**Assignment:**
Nothing but the pictures should be left out when the entries below are duplicated.

**Records for the task:**
+ + + +

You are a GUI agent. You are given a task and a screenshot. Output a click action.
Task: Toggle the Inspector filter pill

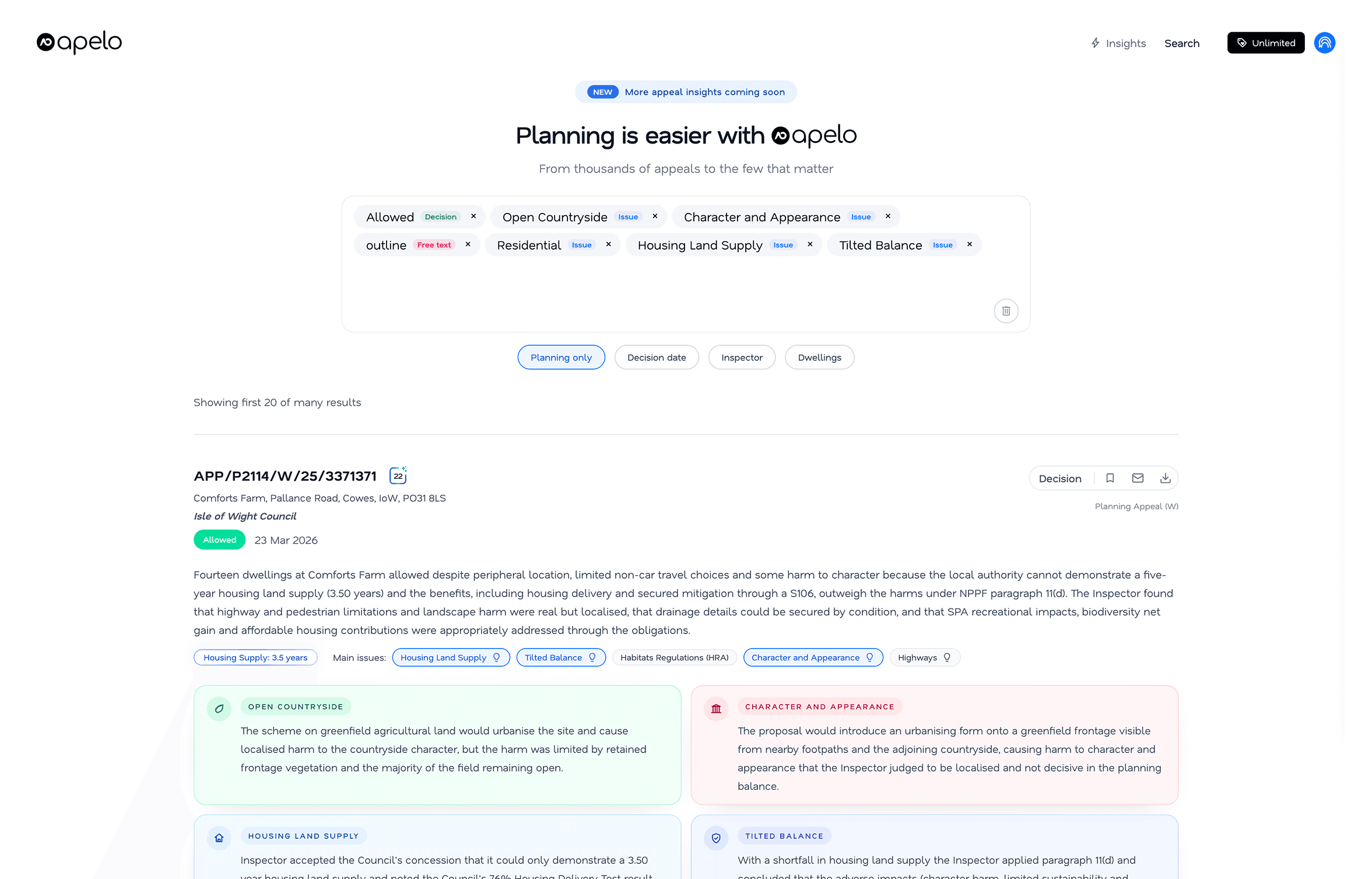point(742,357)
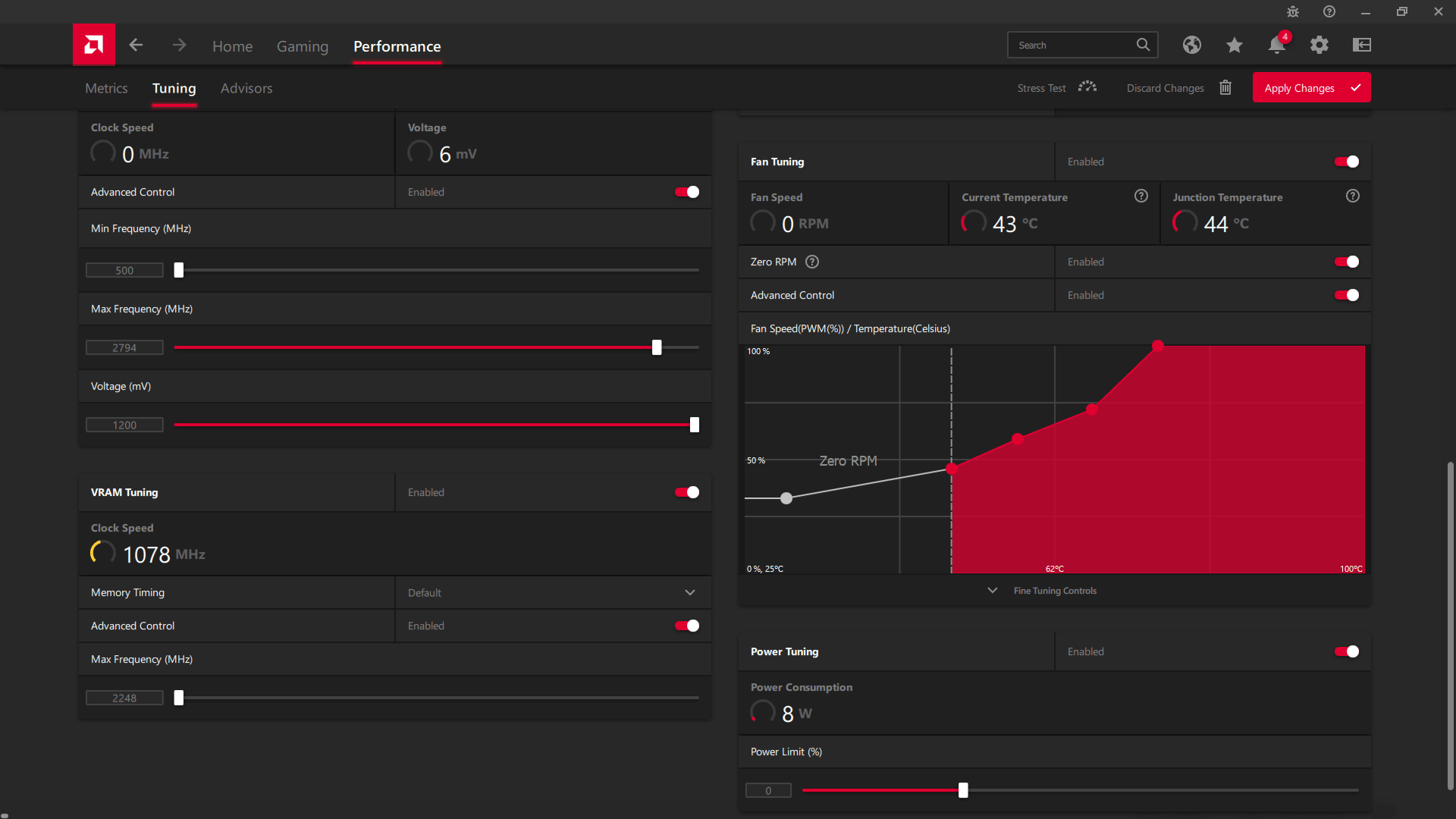Image resolution: width=1456 pixels, height=819 pixels.
Task: Click the settings gear icon
Action: point(1320,45)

+ + + +

**Response area:**
You are a GUI agent. You are given a task and a screenshot. Output a click action.
Task: Toggle the Inspector filter pill

point(742,357)
Image resolution: width=1456 pixels, height=819 pixels.
Task: Click the settings gear icon
Action: point(1320,45)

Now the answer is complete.